Un altro parallelo che ho sempre considerato complicato, tanto da spingermi a dare il consiglio con cui ho aperto questo pezzo è quello rispetto al management del club sportivo: la figura centrale è quella dell’allenatore, è su di lui che si concentra l’attenzione ed è lui che il più delle volte viene sostituito se non arrivano i risultati. Ho notato che questa decisione non è quasi mai dettata da processi razionali, ma, anche questi, totalmente emozionali, spesso guidati dalla “piazza” o anche “dallo spogliatoio” (fra l’altro, il cambio di allenatore è sempre un aggravio di costi, perché egli va retribuito fino alla scadenza del suo contratto – ovviamente in aggiunta al nuovo tecnico).

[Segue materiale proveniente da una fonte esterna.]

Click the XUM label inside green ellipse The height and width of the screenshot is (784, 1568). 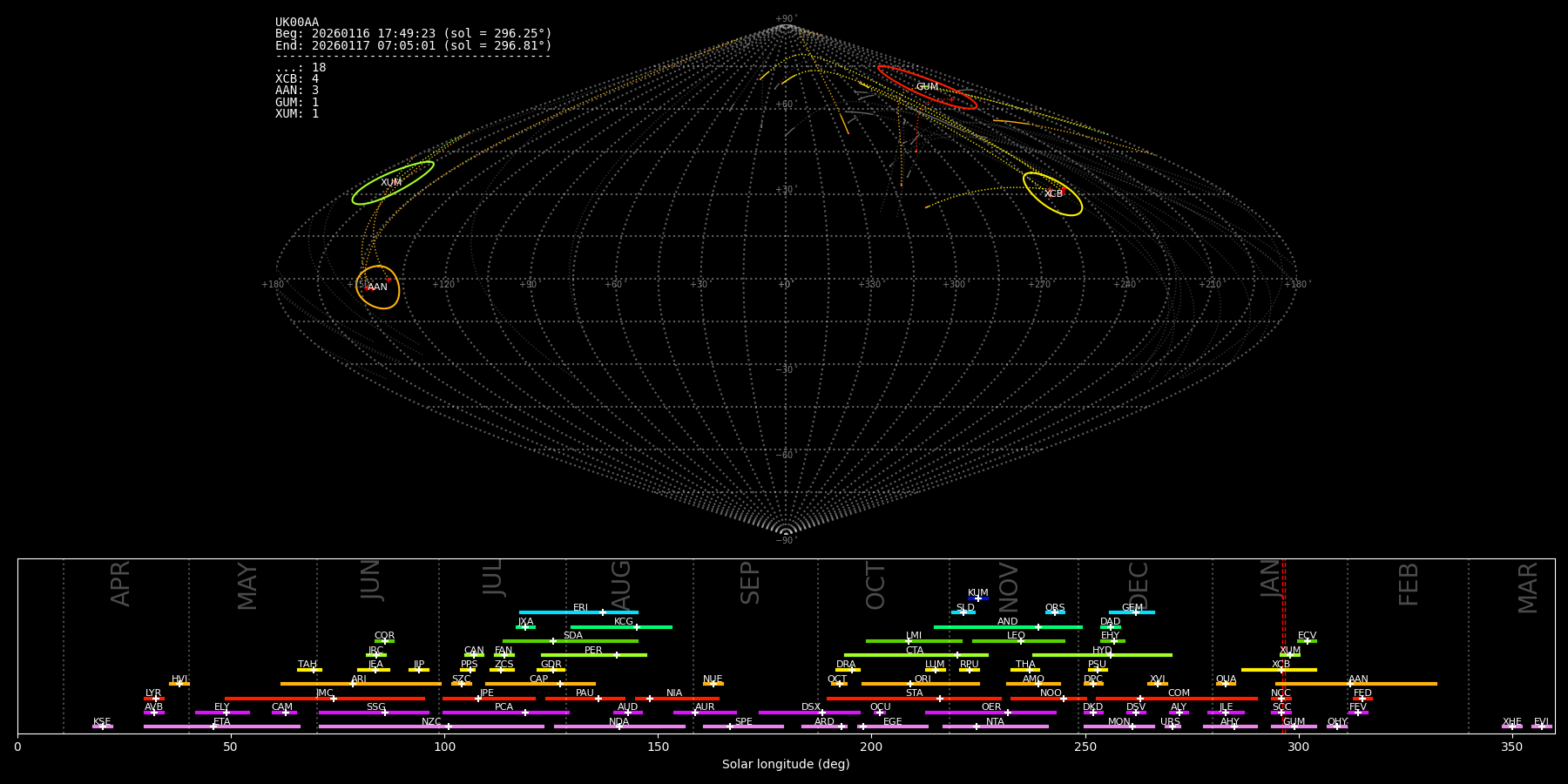[391, 183]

Ecco che di nuovo la mia fiducia nella capacità degli strumenti di misurazione di tipo aziendalistico e finanziario di applicarsi al calcio è tornata a scemare… Ma torniamo alla nostra impresa calcistica: abbiamo quindi capito che il parco giocatori rappresenta l’asset produttivo per eccellenza; ed infatti, se prendiamo il bilancio di una società calcistica, troviamo i giocatori iscritti fra le immobilizzazioni immateriali (come diritto allo sfruttamento delle loro prestazioni sportive): essi vengono acquistati ad un certo prezzo ed ammortizzati su un numero di anni pari al loro contratto; quindi la componente di conto economico di un dato esercizio del parco giocatori di una squadra è duplice: l’ammortamento del costo di acquisto e l’ingaggio.

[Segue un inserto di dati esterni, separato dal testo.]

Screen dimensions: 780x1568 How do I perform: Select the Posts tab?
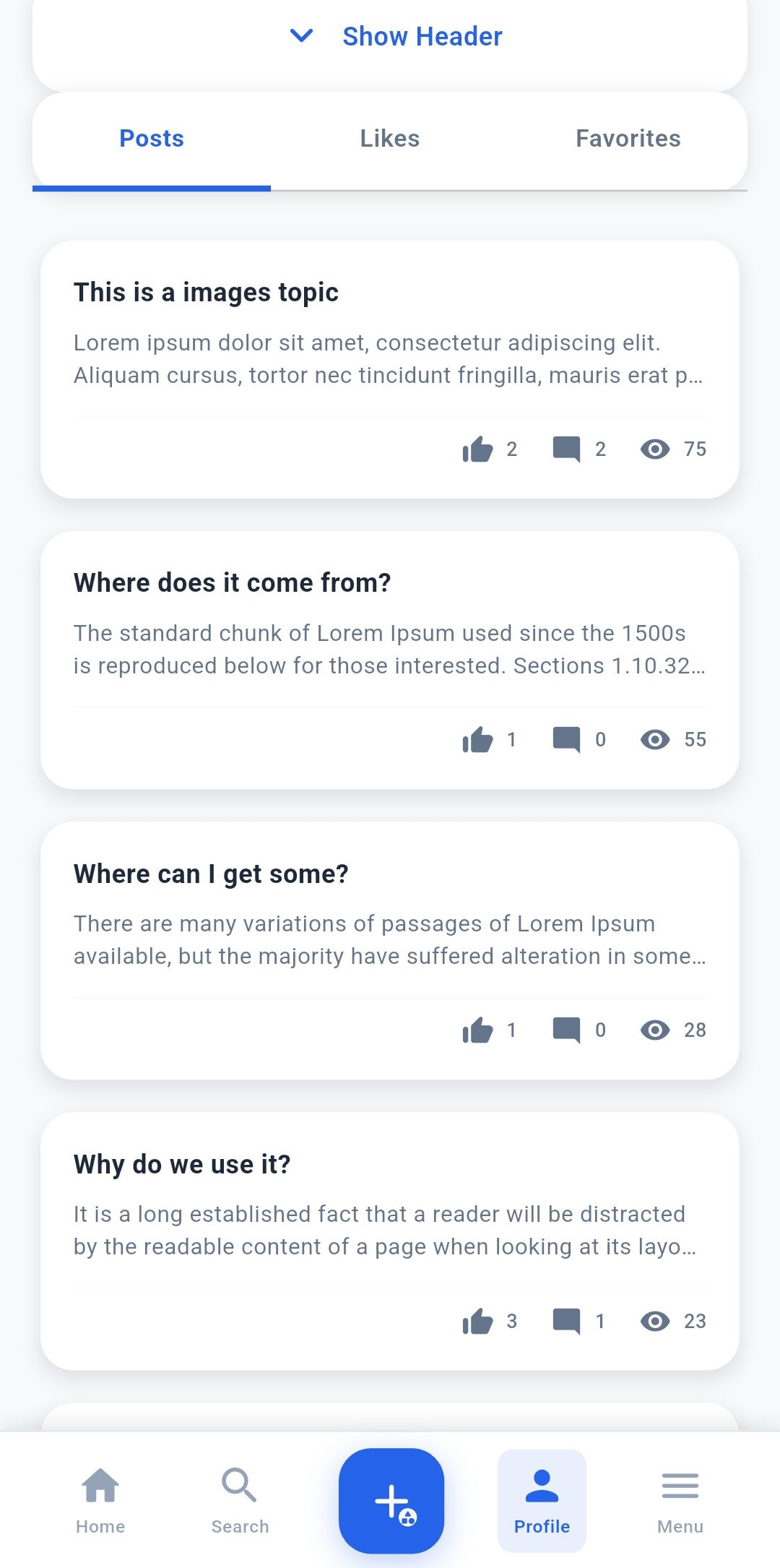pos(152,139)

Anche su queste dinamiche, la finanziarizzazione è venuta in soccorso (sempre che la finanza possa soccorrere qualcosa, di per sé… ma questo è un altro discorso) introducendo spesso forme innovative di acquisizione dei diritti sportivi dei giocatori: un caso è stato quello di Juan Cuadrado, acquisito definitivamente dalla Juve (il Chelsea era la squadra che lo deteneva) con un formula in tutto e per tutto simile ad un “leasing”: una sorta di pagamento rateale con un riscatto finale.
Sullo stesso filone, su tutta una serie di ricavi delle società calcistiche, si sono montate operazioni finanziaria tipiche di altre società industriali e qui il parallelo più calzante è a mio parere quello con le società del lusso, che spesso procedono a politiche di licensing del loro marchio e poi, molto spesso, sono solite cartolarizzare i flussi futuri monetizzando finanziariamente questi ricavi che hanno la caratteristica di proiettare nel tempo un flusso di ricavi, appunto, da concessione di licenze di sfruttamento in classi di marchio non gestite direttamente.
Ci sono quindi vari livelli in cui anche le società calcistiche italiane, a partire ovviamente dalle 4-5 maggiori, potranno applicare criteri di maggiore “standardizzazione” dei loro piani economico-finanziari, avvicinandosi alle dinamiche delle altre aziende produttive. Pur all’interno di molte contraddizioni (il ranking UEFA delle squadre italiane è in lenta ripresa, mentre purtroppo si deve registrare la clamorosa eliminazione dai prossimi Mondiali di Russia), quindi, il mio parere è che anche l’industria calcistica italiana stia progredendo verso una complessiva modernizzazione. Con il prossimo imprenditore che mi chiederà un consiglio, forse, sarò più possibilista!